南シナ海のアユンギン礁をめぐり、領有権を争うフィリピンと中国の間で密約があったと、フィリピンメディアが中国高官の話として報じた。フィリピン側が同礁にもつ軍拠点の補強がしにくくなるよう、建設資材の持ち込みを制限する内容だ。ドゥテルテ前政権時代に合意したが、中国に厳しい姿勢を取るマルコス政権が発足してから「状況が変わった」としている。
アユンギン礁はフィリピンが実効支配している。1999年に故意に座礁させた艦船シエラマドレを軍の拠点としているが、建造から約80年が経過し、老朽化や損傷、衛生状態の悪化が進む。このまま時間が経てば、沈没の恐れもある。

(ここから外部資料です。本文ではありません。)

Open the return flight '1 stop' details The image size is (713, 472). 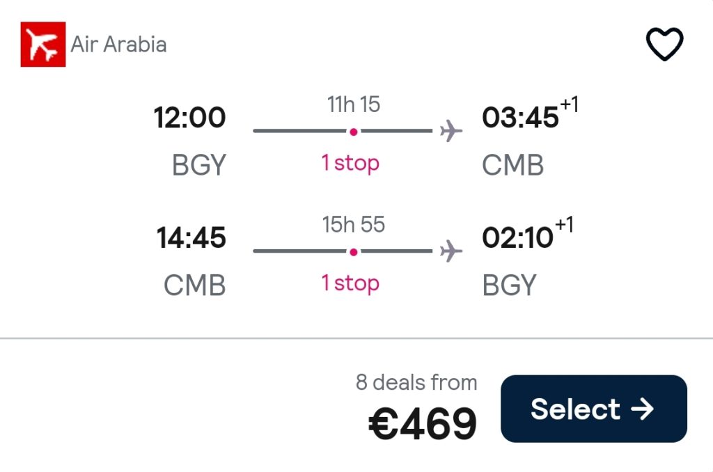coord(350,283)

主要英字紙マニラタイムズの11日の記事によると、中国高官が今月、匿名を条件に取材に応じた。
その内容によれば、2016~22年のドゥテルテ政権当時、シエラマドレを補強するための大規模な建設資材をアユンギン礁に運び入れない、という約束が両政府の間で交わされた。ドゥテルテ政権は中国に融和的な政策を取ったことで知られる。

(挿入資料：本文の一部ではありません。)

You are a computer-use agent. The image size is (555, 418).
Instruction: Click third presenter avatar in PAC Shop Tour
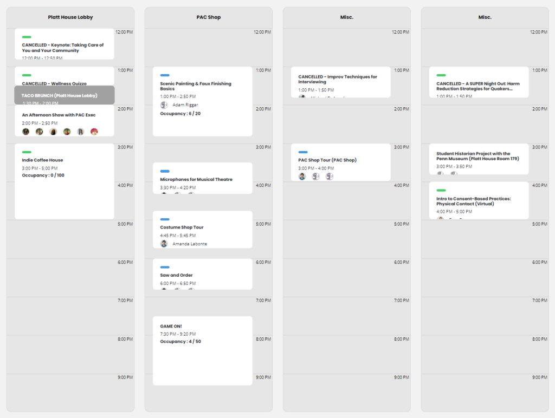[x=330, y=176]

しかし、現在のマルコス政権が22年6月に発足した後、「フィリピン政府は既存の合意を認めず、実行を拒否し、一方的な行動を取り始めた」と中国高官は主張。「遺憾なことに、中国側の度重なる制止と警告に反し、フィリピン側は(シエラマドレの)整備や補強のための資材を輸送すると主張した」と批判した。
フィリピン外務省が記事に反論
また、記事では中国側が昨年4月、「紛争海域の状況を正常化させる方法をまとめた11の構想」を提案したことも明らかになった。